I tried casting with an ABU 6500C5-MagX a few years ago and gave up...I just kept breakin off or getting blow ups. I fooled around with this new reel all weekend without ANY problems and like I said, just could not believe how far I could cast with the reel right out of the box, spooled with 15# BPS Excel (for fear of loosing alot of line to blowups)! Fantastic beginner reel.


----------



## rattler (Jul 3, 2004)

i agree...i like mine...


----------



## emjay (Aug 11, 2004)

*Same here*

I was hesitant to go to conventionals, and I'm not sure if I'll go there exclusively, but for a first timer's casting reel, I had very little trouble and easily doubled my casting distances (okay, so I really was no great caster in the first place...)

Anyone wanting to try a conventional for the first time should really consider this reel.


----------



## Kwesi W. (Apr 14, 2006)

*Right on Time.*

This post is right on time. I'm planning on buying my first (well one that's not junk) surf setup. I was thinking about a Ocean master CP 12 foot with a Shimno Thunnus. But, alot of guys on here are telling me to go convential. they also mentioned me geting the Penn 525. What do you guys think.


----------



## Orest (Jul 28, 2003)

*You will love the combo*

BPS CP and a Penn 525 mag.

Go for it.


----------



## Uncle Phill (Dec 3, 2003)

You read all the stuff about "tuneing reels" which obviously will get you great distances. But if your a newby like me and don't want to mess with tuneing (atleast at this point I don't), that 525 mag right out of the box can get you great distance and is nearly fool-proof.

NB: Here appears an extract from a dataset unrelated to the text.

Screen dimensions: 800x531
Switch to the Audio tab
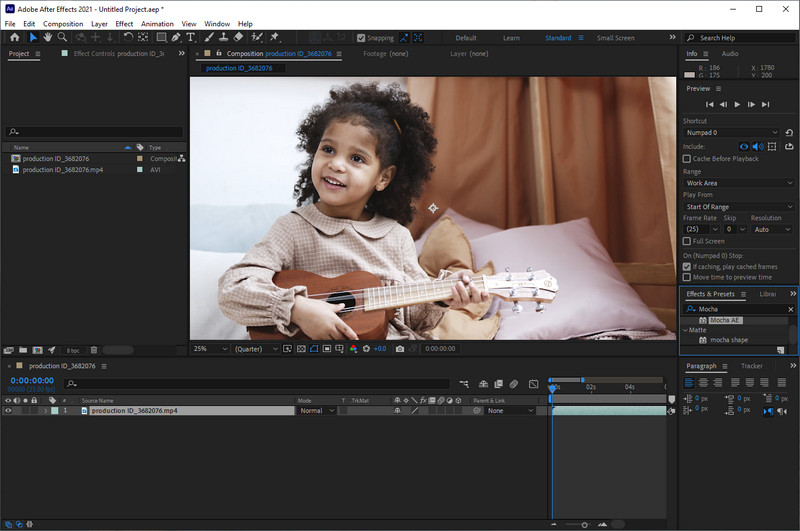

I fooled around with it all weekend without a blowup. I can't say enough about it!


----------



## Teddy (May 14, 2006)

*525 Mag*

I just sold mine and I am glad I did, does not hold enough line, to small for my rod just dont feel like I got a reel on it at all, They are nice casting reels and you can achieve great distances with them however how you gonna stop a red drum after casting most your line off the spool? Next time you go out put 8 oz a lead on and a whole bunker or spot head on then put the test on it and let me know how you did, If you blow it up you will more than likely have to replace all the line if you dont blow it up in four hard days of 8n baitn and can achieve same distances as you did with the lighter loads you are a great caster, did not mention the clicker dont fall asleep will not wake you up. Going to the daiwa 30. Did yu catch any fish?


----------



## rattler (Jul 3, 2004)

i have my 525mag on a 12'OM lite(2-6oz)...also put it on a 10' penn pro for the pier...for the big fish i have 2 sl30sh...1 magged, 1 not...love the mag in the wind and the clicker will wake the dead...


----------



## Cdog (Mar 18, 2002)

Teddy said:


> I just sold mine and I am glad I did, does not hold enough line, to small for my rod just dont feel like I got a reel on it at all, They are nice casting reels and you can achieve great distances with them however how you gonna stop a red drum after casting most your line off the spool? Next time you go out put 8 oz a lead on and a whole bunker or spot head on then put the test on it and let me know how you did, If you blow it up you will more than likely have to replace all the line if you dont blow it up in four hard days of 8n baitn and can achieve same distances as you did with the lighter loads you are a great caster, did not mention the clicker dont fall asleep will not wake you up. Going to the daiwa 30. Did yu catch any fish?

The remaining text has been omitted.